**Directions:** Could you format the entries, from the first line up to and including the line with "Looking at the screenshot, I should pos(101,800).", as a numbered list with blank lines left out?

******

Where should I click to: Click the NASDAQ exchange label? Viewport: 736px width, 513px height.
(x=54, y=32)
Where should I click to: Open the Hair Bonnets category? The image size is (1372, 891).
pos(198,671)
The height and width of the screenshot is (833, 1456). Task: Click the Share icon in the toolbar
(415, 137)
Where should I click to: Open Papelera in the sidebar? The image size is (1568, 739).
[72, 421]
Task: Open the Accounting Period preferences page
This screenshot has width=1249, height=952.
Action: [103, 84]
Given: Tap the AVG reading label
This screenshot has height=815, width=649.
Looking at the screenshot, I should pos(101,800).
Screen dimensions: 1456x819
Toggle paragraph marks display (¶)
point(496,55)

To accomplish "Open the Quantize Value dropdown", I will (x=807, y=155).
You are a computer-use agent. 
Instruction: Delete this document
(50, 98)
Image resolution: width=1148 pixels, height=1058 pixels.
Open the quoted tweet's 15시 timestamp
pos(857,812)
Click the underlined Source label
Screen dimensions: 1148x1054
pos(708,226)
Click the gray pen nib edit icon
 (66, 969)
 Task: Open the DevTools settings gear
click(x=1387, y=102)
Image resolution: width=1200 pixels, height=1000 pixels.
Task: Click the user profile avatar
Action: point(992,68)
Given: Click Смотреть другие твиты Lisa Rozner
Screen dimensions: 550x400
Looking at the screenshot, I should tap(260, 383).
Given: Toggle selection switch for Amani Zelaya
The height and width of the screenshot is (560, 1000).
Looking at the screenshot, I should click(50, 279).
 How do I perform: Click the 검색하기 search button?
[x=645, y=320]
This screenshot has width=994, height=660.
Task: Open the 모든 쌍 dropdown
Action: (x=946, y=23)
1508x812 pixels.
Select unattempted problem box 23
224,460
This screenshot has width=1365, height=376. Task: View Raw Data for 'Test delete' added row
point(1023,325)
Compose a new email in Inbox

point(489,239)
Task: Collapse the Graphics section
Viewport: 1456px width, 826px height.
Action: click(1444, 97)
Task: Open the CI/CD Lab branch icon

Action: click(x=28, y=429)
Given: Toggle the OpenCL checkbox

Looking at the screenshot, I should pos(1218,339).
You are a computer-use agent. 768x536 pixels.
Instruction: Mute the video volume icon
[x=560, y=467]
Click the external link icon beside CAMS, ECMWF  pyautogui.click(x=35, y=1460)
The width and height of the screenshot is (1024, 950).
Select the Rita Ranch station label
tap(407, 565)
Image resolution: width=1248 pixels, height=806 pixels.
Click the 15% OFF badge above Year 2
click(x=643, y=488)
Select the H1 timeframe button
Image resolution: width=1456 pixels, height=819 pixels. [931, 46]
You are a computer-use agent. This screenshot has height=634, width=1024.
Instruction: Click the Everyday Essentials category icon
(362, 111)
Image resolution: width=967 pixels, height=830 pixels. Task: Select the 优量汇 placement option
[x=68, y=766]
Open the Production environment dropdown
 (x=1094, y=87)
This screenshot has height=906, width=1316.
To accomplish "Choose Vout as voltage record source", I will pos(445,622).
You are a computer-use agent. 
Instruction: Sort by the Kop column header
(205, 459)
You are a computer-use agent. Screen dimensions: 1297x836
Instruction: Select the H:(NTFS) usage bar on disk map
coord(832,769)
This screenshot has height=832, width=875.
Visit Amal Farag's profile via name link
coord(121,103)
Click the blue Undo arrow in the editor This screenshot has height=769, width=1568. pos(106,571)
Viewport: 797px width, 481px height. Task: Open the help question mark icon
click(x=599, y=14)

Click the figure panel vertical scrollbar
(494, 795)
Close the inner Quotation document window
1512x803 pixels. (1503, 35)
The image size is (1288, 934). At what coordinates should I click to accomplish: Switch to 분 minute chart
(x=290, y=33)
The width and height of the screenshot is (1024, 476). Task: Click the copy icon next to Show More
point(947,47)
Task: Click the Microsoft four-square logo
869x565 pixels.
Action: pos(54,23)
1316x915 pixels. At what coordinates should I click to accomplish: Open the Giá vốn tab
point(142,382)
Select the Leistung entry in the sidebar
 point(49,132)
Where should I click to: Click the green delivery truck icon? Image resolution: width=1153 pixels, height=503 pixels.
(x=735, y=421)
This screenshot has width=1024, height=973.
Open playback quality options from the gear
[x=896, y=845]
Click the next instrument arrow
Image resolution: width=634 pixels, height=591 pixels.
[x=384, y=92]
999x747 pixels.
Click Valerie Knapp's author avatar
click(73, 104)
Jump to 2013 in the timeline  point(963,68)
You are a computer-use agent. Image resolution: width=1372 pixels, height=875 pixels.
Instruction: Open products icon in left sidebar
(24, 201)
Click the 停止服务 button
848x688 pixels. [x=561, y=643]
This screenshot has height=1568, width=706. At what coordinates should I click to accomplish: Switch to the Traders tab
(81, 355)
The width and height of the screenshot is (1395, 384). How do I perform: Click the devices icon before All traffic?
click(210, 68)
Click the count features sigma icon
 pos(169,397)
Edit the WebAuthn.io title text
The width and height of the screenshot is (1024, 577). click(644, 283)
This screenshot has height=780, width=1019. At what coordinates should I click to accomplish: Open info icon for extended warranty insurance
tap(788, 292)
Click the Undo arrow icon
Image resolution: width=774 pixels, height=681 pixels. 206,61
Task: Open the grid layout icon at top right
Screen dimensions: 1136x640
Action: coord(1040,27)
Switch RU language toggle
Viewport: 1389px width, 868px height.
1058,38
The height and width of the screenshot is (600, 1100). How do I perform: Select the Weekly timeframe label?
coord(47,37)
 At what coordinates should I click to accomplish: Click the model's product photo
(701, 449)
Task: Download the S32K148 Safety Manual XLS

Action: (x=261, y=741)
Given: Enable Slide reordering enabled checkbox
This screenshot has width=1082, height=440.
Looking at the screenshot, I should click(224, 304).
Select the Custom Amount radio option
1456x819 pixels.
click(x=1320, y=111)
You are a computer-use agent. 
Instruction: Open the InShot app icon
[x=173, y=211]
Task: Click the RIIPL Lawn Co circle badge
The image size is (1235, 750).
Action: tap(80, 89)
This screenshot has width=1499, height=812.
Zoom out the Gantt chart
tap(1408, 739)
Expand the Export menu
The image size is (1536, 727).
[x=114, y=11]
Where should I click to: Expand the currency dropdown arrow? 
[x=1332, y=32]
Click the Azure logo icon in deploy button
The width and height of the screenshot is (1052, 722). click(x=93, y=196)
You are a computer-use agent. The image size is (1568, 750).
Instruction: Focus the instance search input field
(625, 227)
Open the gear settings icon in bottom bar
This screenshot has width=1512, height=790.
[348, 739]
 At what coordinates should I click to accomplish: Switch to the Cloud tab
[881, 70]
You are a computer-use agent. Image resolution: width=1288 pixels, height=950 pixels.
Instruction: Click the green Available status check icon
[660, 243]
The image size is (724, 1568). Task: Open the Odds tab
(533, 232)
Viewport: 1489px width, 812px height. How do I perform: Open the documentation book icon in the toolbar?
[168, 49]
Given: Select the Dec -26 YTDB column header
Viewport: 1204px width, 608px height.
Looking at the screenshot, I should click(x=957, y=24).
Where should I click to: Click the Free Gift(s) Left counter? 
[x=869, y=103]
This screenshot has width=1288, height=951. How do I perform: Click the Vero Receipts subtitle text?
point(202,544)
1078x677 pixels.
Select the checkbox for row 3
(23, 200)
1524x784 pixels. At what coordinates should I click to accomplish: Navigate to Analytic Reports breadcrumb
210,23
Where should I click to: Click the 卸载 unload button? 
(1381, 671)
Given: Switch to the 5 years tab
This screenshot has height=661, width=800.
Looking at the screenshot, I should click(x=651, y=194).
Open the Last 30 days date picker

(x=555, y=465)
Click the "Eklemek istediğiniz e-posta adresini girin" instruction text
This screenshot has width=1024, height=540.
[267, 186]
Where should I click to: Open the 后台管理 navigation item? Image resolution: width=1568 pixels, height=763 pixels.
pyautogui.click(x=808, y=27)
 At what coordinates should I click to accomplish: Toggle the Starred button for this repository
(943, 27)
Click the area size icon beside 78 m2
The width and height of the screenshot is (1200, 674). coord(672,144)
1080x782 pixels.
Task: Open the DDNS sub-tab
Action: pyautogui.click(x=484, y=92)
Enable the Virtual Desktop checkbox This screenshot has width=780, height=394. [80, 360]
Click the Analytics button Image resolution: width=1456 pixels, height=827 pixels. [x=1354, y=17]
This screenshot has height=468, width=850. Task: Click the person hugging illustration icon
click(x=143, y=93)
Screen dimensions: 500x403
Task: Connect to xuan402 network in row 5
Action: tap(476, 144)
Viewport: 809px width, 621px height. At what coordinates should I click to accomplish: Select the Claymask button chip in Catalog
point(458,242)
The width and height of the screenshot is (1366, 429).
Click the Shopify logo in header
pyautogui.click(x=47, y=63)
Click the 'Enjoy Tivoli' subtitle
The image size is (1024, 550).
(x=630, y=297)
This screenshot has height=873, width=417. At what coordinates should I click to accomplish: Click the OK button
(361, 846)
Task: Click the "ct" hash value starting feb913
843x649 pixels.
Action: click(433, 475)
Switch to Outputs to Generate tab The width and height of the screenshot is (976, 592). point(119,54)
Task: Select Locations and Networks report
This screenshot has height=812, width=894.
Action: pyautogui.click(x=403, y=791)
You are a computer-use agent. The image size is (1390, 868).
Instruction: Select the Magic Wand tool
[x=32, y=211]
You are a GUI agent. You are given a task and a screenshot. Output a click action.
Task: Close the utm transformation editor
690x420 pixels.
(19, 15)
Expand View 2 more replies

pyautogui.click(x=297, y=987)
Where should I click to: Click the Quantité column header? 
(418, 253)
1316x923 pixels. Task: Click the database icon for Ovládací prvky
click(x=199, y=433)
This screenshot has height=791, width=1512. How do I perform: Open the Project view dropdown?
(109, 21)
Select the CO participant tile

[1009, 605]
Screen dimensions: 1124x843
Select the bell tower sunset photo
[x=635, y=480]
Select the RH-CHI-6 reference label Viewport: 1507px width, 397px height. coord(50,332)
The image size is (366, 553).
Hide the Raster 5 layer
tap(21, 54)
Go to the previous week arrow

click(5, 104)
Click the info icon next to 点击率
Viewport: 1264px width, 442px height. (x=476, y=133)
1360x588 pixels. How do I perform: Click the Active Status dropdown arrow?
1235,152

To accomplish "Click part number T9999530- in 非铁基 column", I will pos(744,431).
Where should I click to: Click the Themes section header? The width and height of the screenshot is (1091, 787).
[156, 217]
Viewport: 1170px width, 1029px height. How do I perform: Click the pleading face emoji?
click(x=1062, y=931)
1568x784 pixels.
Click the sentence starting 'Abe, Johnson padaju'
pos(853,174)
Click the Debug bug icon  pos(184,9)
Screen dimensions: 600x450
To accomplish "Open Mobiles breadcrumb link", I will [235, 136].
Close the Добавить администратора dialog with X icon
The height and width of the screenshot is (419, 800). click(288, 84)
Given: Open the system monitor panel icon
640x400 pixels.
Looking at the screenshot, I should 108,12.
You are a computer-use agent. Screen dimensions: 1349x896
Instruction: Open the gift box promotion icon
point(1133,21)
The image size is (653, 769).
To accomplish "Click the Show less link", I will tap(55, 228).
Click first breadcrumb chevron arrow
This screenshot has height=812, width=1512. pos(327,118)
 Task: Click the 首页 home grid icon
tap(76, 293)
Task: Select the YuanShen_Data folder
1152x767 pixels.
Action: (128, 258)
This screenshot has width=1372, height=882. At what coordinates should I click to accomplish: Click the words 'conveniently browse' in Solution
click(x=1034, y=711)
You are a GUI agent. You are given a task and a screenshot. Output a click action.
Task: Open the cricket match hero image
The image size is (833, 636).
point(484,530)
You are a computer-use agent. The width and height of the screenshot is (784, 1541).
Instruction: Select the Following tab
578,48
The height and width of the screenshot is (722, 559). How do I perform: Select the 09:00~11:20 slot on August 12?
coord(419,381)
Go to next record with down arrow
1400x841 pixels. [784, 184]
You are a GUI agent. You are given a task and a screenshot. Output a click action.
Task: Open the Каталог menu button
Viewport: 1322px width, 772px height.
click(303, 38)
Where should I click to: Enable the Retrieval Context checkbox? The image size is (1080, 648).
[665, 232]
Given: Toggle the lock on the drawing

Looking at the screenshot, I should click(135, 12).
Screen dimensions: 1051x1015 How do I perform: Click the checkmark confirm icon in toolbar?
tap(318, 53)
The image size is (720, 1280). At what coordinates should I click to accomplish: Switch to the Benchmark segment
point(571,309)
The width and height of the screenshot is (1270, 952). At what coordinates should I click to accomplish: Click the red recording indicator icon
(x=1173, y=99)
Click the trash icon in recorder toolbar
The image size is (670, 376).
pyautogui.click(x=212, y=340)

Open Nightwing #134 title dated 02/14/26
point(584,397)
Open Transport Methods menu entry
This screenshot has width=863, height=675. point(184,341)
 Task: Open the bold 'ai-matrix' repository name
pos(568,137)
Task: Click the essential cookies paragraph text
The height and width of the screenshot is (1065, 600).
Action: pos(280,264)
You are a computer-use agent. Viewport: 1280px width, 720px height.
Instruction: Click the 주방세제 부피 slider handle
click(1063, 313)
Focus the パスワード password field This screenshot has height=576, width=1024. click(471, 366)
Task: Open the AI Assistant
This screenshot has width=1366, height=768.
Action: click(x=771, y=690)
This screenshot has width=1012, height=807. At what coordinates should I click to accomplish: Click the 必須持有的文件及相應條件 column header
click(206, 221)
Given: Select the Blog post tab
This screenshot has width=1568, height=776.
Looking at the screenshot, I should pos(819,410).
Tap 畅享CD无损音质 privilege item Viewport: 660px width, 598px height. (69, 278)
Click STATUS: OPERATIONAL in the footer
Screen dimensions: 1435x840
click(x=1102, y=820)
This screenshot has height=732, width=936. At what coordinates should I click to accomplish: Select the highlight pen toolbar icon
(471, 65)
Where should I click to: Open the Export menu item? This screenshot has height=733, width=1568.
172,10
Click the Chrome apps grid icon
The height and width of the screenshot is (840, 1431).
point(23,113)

******

**Solution to this exercise:**
1. Where should I click to: Click the NASDAQ exchange label? Viewport: 736px width, 513px height.
2. (x=54, y=32)
3. Where should I click to: Open the Hair Bonnets category? The image size is (1372, 891).
4. pos(198,671)
5. The height and width of the screenshot is (833, 1456). Task: Click the Share icon in the toolbar
6. (415, 137)
7. Where should I click to: Open Papelera in the sidebar? The image size is (1568, 739).
8. [72, 421]
9. Task: Open the Accounting Period preferences page
10. This screenshot has width=1249, height=952.
11. Action: [103, 84]
12. Given: Tap the AVG reading label
13. This screenshot has height=815, width=649.
14. Looking at the screenshot, I should pos(101,800).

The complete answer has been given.